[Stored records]
───
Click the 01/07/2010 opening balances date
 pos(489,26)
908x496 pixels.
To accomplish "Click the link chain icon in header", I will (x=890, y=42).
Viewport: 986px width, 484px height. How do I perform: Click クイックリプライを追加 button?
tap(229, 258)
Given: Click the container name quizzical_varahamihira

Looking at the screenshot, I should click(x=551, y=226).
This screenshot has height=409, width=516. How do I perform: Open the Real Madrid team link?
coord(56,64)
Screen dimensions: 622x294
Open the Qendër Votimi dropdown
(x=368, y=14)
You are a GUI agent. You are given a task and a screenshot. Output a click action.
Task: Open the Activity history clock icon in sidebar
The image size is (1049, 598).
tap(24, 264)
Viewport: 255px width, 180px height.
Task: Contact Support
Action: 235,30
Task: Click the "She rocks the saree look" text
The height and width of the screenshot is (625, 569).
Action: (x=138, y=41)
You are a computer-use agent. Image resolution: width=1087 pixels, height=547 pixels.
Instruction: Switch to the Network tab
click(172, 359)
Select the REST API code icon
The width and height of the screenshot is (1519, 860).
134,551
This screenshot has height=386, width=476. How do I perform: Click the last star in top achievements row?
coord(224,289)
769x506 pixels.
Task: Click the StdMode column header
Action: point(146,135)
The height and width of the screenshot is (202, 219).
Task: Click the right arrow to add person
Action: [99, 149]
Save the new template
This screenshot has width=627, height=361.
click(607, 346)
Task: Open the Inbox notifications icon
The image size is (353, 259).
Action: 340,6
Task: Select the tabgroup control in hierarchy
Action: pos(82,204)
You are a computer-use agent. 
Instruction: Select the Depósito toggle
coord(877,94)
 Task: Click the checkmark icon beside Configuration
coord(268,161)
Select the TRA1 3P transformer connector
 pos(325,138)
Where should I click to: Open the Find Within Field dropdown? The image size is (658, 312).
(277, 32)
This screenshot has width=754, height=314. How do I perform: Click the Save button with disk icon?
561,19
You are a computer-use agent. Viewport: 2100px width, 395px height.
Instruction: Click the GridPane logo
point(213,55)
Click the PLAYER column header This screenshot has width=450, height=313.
───
TASK ITEM:
In full and without changes, copy the entries above.

THE COMPLETED TASK:
Click the 01/07/2010 opening balances date
 pos(489,26)
908x496 pixels.
To accomplish "Click the link chain icon in header", I will (x=890, y=42).
Viewport: 986px width, 484px height. How do I perform: Click クイックリプライを追加 button?
tap(229, 258)
Given: Click the container name quizzical_varahamihira

Looking at the screenshot, I should click(x=551, y=226).
This screenshot has height=409, width=516. How do I perform: Open the Real Madrid team link?
coord(56,64)
Screen dimensions: 622x294
Open the Qendër Votimi dropdown
(x=368, y=14)
You are a GUI agent. You are given a task and a screenshot. Output a click action.
Task: Open the Activity history clock icon in sidebar
The image size is (1049, 598).
tap(24, 264)
Viewport: 255px width, 180px height.
Task: Contact Support
Action: 235,30
Task: Click the "She rocks the saree look" text
The height and width of the screenshot is (625, 569).
Action: (x=138, y=41)
You are a computer-use agent. Image resolution: width=1087 pixels, height=547 pixels.
Instruction: Switch to the Network tab
click(172, 359)
Select the REST API code icon
The width and height of the screenshot is (1519, 860).
134,551
This screenshot has height=386, width=476. How do I perform: Click the last star in top achievements row?
coord(224,289)
769x506 pixels.
Task: Click the StdMode column header
Action: point(146,135)
The height and width of the screenshot is (202, 219).
Task: Click the right arrow to add person
Action: [99, 149]
Save the new template
This screenshot has width=627, height=361.
click(607, 346)
Task: Open the Inbox notifications icon
The image size is (353, 259).
Action: 340,6
Task: Select the tabgroup control in hierarchy
Action: pos(82,204)
You are a computer-use agent. 
Instruction: Select the Depósito toggle
coord(877,94)
 Task: Click the checkmark icon beside Configuration
coord(268,161)
Select the TRA1 3P transformer connector
 pos(325,138)
Where should I click to: Open the Find Within Field dropdown? The image size is (658, 312).
(277, 32)
This screenshot has width=754, height=314. How do I perform: Click the Save button with disk icon?
561,19
You are a computer-use agent. Viewport: 2100px width, 395px height.
Instruction: Click the GridPane logo
point(213,55)
Click the PLAYER column header This screenshot has width=450, height=313.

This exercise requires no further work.